Text
-- Opening Marker --

Google Inc is like a mad inventor on steroids. Scarcely a week goes by without it unveiling yet another wheeze to put someone else out of business. The converse also applies: if Google says it wants to be your friend -- as with eBay recently -- your share price goes up. But in the main most of Google's announcements involve plans to eat somebody's lunch.
In the past two weeks, for example, it let slip that it has researchers working on computer-based monitoring of ambient noise (to pick up information about what TV programs are being watched and extract ad-related data from the real-time transcript). This has the TV industry in a lather.
Then there was the announcement of "Google apps [applications] for your domain," aimed squarely at small organizations currently condemned to running Microsoft e-mail and office software.
"Now you can offer private labelled e-mail, IM and calendar tools to all of your users for free," the blurb said, "so they can share ideas and get things done more effectively. You can design and publish your organization's Web site, too. It's all hosted by Google, so there's no hardware or software for you to install or maintain."
The pitch to schools was even stronger: "Get your campus talking. Sharing information and ideas is vital to learning. So imagine how valuable it would be if your entire campus community shared a set of powerful, easy-to-use and integrated communication and collaboration services. With Google Apps for Education, you can offer all of your students innovative e-mail, instant messaging, and calendaring, all for free. You can select any combination of our available services, and customize them with your school's logo, color scheme and content. You can manage your users through an easy Web-based console or use our available APIs to integrate the services into your existing systems -- and it's all hosted by Google, so there's no hardware or software for you to install or maintain."
Meanwhile, in another part of the forest, Google made more waves by announcing an escalation of its Book Search program. Now, in addition to being able to search and read out-of-copyright works online, you can download and print the complete text free of charge. Since 2004 Google has been scanning books, including volumes submitted by publishers and others drawn from the shelves of the New York Public Library, Harvard, Oxford and the University of Michigan.

-- Closing Marker --

Exercise brief
Continue the article on Google's stream of new ventures, picking up after its last paragraph on Book Search.

Given information

-- Opening Marker --

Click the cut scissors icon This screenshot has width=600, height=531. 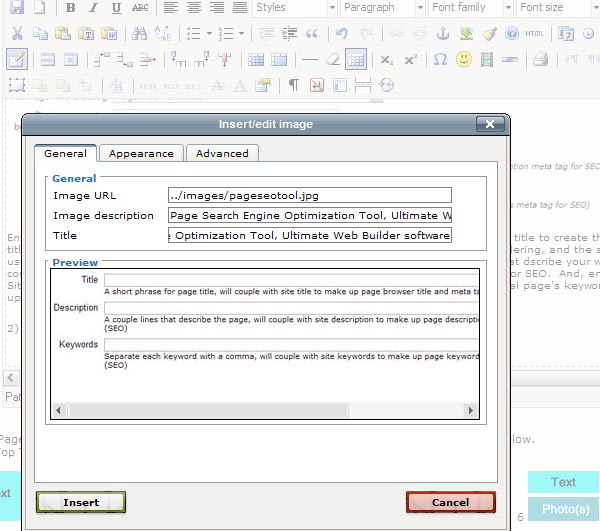click(x=17, y=34)
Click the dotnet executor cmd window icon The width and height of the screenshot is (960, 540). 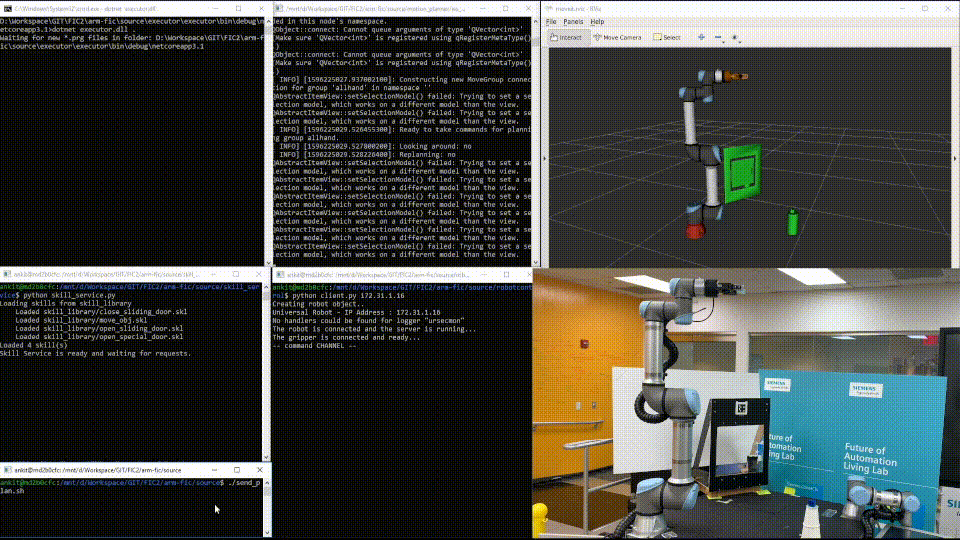click(x=6, y=8)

-- Closing Marker --

Answer box
Google won't say how many books it has scanned to date, but it's probably already several million. The destination is clear, even if it's still some way off: a comprehensive bridge between the offline and online world, with every book that has ever been published available online -- via Google.
Needless to say, publishers are up in arms about this, and my learned friends are conferring on the matter. The download announcement doesn't really affect these discussions, because the books in question are clearly out of copyright.
The Google scheme differs from the wonderful Project Gutenberg, a charitable scheme that has been making out-of-copyright works freely available online for years by offering the downloads in printer-friendly PDF form rather than the raw text format favored by the Gutenberg folks.
This has two drawbacks: first, there are digital rights management facilities built into PDF, so it's not a truly open format; and second, PDF files can be enormous. BusinessWeek tried downloading the 717-page PDF of A Tale of Two Cities, for example, and found its network choking on the 32.2 megabyte file. The corresponding plain-text file from Gutenberg weighs in at a mere 0.78 megabytes (or 0.29 in compressed form). And you can read the text file on your iPod.
So the new Google service isn't such a big deal. In any event, it will doubtless be eclipsed by another announcement from Google soon.
At the root of the Google phenomenon is the fact that the firm has more money than it knows what to do with and employs an astonishing galaxy of talent. It gives each employee a day a week to work on their own projects, the genesis of many of the new services it is rolling out. Time for news agencies to think about appointing Google correspondents?